PROBLEM STATEMENT
Set down the material again. Keep every line exactly as it is.

▬▬▬▬▬▬

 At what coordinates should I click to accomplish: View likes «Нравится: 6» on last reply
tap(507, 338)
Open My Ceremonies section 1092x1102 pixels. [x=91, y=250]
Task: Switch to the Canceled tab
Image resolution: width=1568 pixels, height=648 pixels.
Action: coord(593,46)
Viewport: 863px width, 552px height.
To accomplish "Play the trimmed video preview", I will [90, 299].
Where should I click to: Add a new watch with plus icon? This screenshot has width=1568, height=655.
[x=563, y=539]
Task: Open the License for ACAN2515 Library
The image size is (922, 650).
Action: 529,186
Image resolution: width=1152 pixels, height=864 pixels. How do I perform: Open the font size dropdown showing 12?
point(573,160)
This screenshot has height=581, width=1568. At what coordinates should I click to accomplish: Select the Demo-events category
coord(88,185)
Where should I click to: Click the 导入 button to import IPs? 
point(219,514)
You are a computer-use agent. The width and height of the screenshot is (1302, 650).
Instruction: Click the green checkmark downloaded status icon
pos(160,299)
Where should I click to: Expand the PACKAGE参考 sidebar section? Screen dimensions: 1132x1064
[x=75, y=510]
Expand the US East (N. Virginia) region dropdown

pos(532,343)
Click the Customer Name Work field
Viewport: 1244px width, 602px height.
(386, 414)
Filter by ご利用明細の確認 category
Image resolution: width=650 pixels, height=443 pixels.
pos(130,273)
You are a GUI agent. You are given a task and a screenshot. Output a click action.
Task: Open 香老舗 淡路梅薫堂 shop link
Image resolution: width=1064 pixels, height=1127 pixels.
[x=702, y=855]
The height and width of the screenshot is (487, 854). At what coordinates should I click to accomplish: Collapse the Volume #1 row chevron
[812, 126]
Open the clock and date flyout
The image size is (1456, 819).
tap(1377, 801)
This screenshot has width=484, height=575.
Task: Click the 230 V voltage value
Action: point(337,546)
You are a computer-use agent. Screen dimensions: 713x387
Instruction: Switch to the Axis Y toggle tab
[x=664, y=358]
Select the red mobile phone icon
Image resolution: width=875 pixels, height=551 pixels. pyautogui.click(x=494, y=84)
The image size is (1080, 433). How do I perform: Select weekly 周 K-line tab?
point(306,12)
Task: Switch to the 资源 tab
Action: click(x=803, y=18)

▬▬▬▬▬▬

RESPONSE FOR THIS EXERCISE
 At what coordinates should I click to accomplish: View likes «Нравится: 6» on last reply
tap(507, 338)
Open My Ceremonies section 1092x1102 pixels. [x=91, y=250]
Task: Switch to the Canceled tab
Image resolution: width=1568 pixels, height=648 pixels.
Action: coord(593,46)
Viewport: 863px width, 552px height.
To accomplish "Play the trimmed video preview", I will [90, 299].
Where should I click to: Add a new watch with plus icon? This screenshot has width=1568, height=655.
[x=563, y=539]
Task: Open the License for ACAN2515 Library
The image size is (922, 650).
Action: 529,186
Image resolution: width=1152 pixels, height=864 pixels. How do I perform: Open the font size dropdown showing 12?
point(573,160)
This screenshot has height=581, width=1568. At what coordinates should I click to accomplish: Select the Demo-events category
coord(88,185)
Where should I click to: Click the 导入 button to import IPs? 
point(219,514)
You are a computer-use agent. The width and height of the screenshot is (1302, 650).
Instruction: Click the green checkmark downloaded status icon
pos(160,299)
Where should I click to: Expand the PACKAGE参考 sidebar section? Screen dimensions: 1132x1064
[x=75, y=510]
Expand the US East (N. Virginia) region dropdown

pos(532,343)
Click the Customer Name Work field
Viewport: 1244px width, 602px height.
(386, 414)
Filter by ご利用明細の確認 category
Image resolution: width=650 pixels, height=443 pixels.
pos(130,273)
You are a GUI agent. You are given a task and a screenshot. Output a click action.
Task: Open 香老舗 淡路梅薫堂 shop link
Image resolution: width=1064 pixels, height=1127 pixels.
[x=702, y=855]
The height and width of the screenshot is (487, 854). At what coordinates should I click to accomplish: Collapse the Volume #1 row chevron
[812, 126]
Open the clock and date flyout
The image size is (1456, 819).
tap(1377, 801)
This screenshot has width=484, height=575.
Task: Click the 230 V voltage value
Action: point(337,546)
You are a computer-use agent. Screen dimensions: 713x387
Instruction: Switch to the Axis Y toggle tab
[x=664, y=358]
Select the red mobile phone icon
Image resolution: width=875 pixels, height=551 pixels. pyautogui.click(x=494, y=84)
The image size is (1080, 433). How do I perform: Select weekly 周 K-line tab?
point(306,12)
Task: Switch to the 资源 tab
Action: click(x=803, y=18)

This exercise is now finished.